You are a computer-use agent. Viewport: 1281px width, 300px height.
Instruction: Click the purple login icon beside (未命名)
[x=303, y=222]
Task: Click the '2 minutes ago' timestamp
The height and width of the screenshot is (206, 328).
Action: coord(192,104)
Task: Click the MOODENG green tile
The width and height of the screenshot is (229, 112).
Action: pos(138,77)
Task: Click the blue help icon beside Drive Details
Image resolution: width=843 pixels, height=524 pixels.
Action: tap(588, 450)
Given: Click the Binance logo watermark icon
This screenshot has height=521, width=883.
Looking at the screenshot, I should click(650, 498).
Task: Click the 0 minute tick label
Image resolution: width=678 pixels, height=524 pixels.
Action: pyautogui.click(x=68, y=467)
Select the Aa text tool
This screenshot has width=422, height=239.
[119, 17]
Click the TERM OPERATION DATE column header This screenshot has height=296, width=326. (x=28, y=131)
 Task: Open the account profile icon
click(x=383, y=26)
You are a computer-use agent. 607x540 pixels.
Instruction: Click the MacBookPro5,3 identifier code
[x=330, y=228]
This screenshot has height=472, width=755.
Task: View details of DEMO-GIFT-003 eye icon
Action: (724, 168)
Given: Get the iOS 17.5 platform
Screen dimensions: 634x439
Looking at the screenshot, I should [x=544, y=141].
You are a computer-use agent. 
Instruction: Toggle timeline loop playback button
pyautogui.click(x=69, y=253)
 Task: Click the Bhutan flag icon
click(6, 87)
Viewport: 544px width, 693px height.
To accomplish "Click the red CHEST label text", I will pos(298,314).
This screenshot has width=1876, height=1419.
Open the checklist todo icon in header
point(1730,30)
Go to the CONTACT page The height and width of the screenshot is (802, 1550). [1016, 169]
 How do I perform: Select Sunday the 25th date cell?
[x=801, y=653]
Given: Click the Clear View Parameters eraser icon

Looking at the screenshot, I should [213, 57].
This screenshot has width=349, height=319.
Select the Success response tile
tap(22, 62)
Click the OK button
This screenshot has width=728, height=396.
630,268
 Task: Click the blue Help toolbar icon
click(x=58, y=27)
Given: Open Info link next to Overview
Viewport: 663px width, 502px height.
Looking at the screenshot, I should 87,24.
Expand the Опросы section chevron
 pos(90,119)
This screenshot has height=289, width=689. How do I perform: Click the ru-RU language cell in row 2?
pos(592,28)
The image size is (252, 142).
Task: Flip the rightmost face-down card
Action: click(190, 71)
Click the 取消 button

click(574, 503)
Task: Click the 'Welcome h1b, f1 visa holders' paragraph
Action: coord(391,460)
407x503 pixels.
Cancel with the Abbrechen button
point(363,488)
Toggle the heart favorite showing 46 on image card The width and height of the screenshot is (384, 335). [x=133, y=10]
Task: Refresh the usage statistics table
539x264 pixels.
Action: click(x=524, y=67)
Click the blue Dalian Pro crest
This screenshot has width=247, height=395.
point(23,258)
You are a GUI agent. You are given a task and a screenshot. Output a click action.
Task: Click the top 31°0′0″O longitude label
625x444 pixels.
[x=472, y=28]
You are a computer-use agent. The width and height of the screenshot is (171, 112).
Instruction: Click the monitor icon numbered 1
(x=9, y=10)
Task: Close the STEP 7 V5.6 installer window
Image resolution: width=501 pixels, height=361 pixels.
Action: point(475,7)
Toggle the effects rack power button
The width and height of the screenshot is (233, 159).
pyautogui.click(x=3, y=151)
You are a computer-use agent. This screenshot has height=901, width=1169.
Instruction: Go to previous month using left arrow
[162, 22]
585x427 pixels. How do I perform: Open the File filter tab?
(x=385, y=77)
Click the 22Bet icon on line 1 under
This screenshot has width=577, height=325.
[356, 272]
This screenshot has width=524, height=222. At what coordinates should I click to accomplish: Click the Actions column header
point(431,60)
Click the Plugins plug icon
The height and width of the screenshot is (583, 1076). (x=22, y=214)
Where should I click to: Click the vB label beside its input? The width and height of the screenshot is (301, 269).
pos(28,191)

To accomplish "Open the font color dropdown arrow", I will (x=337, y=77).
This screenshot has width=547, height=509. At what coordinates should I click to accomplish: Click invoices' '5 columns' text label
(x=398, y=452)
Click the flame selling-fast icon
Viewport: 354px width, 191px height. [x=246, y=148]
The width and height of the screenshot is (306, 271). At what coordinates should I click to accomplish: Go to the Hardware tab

☆ ☆ ☆ ☆

### EXERCISE REQUIREMENTS
What is the number of lines in the data that include the word "will"? State only that number.

### SOLUTION
2